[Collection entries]
+++++
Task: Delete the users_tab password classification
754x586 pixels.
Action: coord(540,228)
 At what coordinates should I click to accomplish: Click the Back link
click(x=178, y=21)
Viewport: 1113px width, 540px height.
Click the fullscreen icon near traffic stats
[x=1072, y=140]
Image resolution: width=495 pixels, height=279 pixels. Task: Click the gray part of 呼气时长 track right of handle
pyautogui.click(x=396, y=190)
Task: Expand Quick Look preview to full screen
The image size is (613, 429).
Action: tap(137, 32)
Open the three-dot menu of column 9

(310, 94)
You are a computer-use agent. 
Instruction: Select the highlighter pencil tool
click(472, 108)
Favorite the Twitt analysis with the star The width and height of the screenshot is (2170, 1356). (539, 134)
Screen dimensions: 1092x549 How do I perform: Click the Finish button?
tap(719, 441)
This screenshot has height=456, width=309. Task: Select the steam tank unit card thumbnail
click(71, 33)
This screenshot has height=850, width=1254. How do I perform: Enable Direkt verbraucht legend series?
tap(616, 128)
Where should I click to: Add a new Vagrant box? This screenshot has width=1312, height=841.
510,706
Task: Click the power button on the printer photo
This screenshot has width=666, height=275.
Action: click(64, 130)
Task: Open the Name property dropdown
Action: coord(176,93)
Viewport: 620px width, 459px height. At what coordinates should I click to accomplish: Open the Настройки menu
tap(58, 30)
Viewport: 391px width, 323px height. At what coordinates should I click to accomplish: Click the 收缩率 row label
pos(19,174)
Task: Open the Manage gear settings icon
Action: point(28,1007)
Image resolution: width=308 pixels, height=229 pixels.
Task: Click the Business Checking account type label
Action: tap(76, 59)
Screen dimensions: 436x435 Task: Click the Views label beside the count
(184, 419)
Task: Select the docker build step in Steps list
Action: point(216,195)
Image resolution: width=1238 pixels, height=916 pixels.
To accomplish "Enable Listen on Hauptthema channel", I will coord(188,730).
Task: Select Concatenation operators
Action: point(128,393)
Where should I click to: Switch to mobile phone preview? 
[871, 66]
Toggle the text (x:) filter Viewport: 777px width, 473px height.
+++++
__STATED TASK__: Reproduce the lines of the records verbatim, beginning at the line that contains "Favorite the Twitt" and stopping after the line that contains "tap(616, 128)".

__CORRECT RESPONSE__:
Favorite the Twitt analysis with the star The width and height of the screenshot is (2170, 1356). (539, 134)
Screen dimensions: 1092x549 How do I perform: Click the Finish button?
tap(719, 441)
This screenshot has height=456, width=309. Task: Select the steam tank unit card thumbnail
click(71, 33)
This screenshot has height=850, width=1254. How do I perform: Enable Direkt verbraucht legend series?
tap(616, 128)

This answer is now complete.